Artist’s Statement


PRIA DAHIYA is a multidisciplinary artist and arts leader whose practice centers on multimedia storytelling at the intersection of performance, projection design, video art, and critical writing. Drawing from interdisciplinary training and tech-forward methodologies, Dahiya creates work that interrogates the liminal space between IRL and URL, investigating how the performed self diverges from—or perhaps constructs—the authentic self.

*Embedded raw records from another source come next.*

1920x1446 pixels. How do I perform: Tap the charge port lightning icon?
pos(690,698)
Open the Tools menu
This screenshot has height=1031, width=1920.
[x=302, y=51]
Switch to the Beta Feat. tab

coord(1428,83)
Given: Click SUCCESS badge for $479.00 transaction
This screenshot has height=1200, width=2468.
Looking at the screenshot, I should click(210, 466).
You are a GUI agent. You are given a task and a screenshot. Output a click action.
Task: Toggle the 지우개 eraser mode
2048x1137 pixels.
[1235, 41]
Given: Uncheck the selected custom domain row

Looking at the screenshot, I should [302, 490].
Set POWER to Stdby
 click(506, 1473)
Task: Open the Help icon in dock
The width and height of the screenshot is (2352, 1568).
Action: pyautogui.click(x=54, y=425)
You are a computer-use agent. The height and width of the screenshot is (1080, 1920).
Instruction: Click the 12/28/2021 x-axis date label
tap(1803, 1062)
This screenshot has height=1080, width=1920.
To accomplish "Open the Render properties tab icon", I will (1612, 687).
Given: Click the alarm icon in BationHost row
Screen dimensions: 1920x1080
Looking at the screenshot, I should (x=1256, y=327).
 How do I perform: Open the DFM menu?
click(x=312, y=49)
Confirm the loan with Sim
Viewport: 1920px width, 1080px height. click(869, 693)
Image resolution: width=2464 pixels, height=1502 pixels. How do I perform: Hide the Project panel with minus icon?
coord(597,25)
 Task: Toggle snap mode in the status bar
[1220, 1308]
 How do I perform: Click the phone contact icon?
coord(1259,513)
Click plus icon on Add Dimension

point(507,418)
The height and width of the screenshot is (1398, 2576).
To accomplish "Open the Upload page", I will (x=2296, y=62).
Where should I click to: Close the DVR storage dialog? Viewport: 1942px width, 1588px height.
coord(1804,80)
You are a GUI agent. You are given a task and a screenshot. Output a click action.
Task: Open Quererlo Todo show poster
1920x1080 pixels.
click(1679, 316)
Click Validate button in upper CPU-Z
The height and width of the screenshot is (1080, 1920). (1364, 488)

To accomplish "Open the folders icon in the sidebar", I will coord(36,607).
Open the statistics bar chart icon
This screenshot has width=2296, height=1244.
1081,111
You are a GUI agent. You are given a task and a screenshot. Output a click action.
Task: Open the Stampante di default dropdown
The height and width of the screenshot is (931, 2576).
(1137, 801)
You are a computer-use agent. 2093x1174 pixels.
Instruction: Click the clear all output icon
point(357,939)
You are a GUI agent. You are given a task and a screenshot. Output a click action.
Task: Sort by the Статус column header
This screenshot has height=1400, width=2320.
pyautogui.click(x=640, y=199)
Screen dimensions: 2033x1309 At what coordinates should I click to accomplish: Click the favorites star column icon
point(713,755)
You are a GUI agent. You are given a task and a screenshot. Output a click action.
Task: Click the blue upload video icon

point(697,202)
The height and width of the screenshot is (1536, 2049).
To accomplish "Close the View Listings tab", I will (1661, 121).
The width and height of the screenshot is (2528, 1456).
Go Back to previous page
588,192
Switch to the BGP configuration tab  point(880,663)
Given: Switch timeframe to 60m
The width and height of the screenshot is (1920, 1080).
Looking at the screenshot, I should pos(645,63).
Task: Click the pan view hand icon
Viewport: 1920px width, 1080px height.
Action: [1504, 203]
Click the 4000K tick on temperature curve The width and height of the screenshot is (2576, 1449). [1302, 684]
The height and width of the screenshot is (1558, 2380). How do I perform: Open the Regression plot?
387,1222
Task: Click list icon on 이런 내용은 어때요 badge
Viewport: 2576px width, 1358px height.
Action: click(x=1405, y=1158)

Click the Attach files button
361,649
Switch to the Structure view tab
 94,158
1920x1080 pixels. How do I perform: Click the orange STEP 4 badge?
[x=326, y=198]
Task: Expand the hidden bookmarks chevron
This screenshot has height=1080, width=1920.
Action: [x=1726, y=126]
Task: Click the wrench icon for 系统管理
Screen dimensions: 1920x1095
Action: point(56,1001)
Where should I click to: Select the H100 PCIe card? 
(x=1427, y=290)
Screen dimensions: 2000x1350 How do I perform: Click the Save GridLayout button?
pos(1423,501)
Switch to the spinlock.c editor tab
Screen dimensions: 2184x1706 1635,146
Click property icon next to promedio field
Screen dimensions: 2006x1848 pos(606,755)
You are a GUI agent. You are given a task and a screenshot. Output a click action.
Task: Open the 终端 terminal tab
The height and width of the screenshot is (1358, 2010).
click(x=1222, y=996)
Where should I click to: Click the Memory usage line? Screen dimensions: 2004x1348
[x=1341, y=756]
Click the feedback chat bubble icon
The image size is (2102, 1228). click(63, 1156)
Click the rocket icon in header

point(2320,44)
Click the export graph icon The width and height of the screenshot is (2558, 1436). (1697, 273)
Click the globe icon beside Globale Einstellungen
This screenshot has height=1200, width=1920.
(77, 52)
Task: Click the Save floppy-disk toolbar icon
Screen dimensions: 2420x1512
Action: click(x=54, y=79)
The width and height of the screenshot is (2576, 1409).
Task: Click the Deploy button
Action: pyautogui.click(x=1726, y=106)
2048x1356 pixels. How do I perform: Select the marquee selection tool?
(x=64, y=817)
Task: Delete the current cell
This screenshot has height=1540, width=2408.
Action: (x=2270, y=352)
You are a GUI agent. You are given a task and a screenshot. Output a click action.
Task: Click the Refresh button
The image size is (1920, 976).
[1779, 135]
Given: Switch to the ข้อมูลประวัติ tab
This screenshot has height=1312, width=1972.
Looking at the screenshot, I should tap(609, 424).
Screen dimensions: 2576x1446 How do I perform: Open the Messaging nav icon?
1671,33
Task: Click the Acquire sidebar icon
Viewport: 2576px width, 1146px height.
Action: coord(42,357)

Informed by experiences navigating bisexual and biracial identities, Dahiya's work examines how individuals strategically perform or obfuscate identity within surveilled digital landscapes. As a digital native raised with ubiquitous internet access, Dahiya probes urgent questions: What does it mean to construct selfhood in the age of constant documentation? Why does art matter when capitalism has subsumed it entirely into commerce and spectacle?


Directorial Philosophy

I don't believe the best idea wins—I believe the room wins. Theater only works when everyone has a voice, when collaboration isn't a courtesy but the essential condition of creation. The hierarchy I'm interested in is temporal, not interpersonal: the supremacy of this moment, right now, over all others.

My work stands on the shoulders of movement-based multimedia avant-garde companies—SITI Company, The Wooster Group, Frantic Assembly, Complicite, Tectonic Theater Project—artists who understood that the body thinks, that media isn't decoration but dramaturg, that form and content are inseparable. But I'm pushing further: pioneering a new theater that merges the digital and the physical not as separate realms but as a single, integrated landscape where presence happens.

If Tarkovsky sculpted in time, I sculpt in the present. The past and future matter only insofar as they illuminate where we stand—here, in this room, in this rehearsal, in this breath between impulse and action. I make theater with the radical proposition that right now is the most important moment there has ever been. Not tomorrow's opening. Not yesterday's vision. Now.

This means not waiting. Not asking permission. It means returning to an older aesthetics and ethics of art-making, one that begins with a simple, urgent declaration: We have something to say, and if we don’t say it, no one will.


Artistic Biography (Or, A Life in The Theatre)

Pria Dahiya was born in 2001 in Washington, D.C.

She began performing onstage at the age of four. Her first professional production was at aged six with the Washington Revels. She continued theater training over three years in Imagination Stage’s Conservatory Programs. In high school, she was a member of the pre-professional Musical Theater company Act II at Levine, and founded the tuition-free educational youth theater company The Free Theater with other alumni from Act II.

By 17, Pria was writing theater criticism through the Shakespeare Theater Company’s Teen Critics Program and interning in the education department of Roundhouse Theater. As a High School student, she directed Jeffrey Hatcher’s Miss Nelson Is Missing!, Twelfth Night for the Folger Shakespeare Secondary School Festival, and In The Heights for the Free Theater.

As an undergraduate in the B.F.A. Directing program at Carnegie Mellon School of Drama, Pria directed over ten theatrical productions. She directed the scripted works Love and Money by Dennis Kelly and The Bald Soprano by Eugene Ionesco, but quickly found her artistic calling to be in new play development and devised work. She worked as assistant director on the premiere of Adil Mansoor’s Amm(i)gone at Kelly Strayhorn Theater and it’s subsequent performance at Boston’s The Theater Offensive.

She was selected as a Freshworks Artist-in-Residence for the Kelly Strayhorn Theater’s 2023 season, where she presented her devised performance You and Me and the End of the World. She has continued to work with KST, directing their Fall 2024 fundraising concert Suite Life, which she will also be directing in November 2025.

Upon graduation, Pria founded New Product Company, with her long-term collaborator and fellow CMU graduate Spencer Byham-Carson. New Product Company is an experimental, multimedia theater company. Their inaugural season included the original play Earth Angel, Mark Ravenhill’s classic in-yer-face text Pool, No Water, and a production of lily gonzales’ new play PLAY:BODY. In January 2025, Pria directed the premiere of Anna King Skeel’s new play My Sister’s Lipstick at the New Hazlett Theatre.

Pria has taught theater and puppetry at The Pittsburgh Public Theater, where she also worked as a Critical Insight Fellow. She has written theatre criticism for American Theatre Magazine, and hopes to do so again.

More than anything, she really, really wants a job (in the arts!) so she can keep making plays.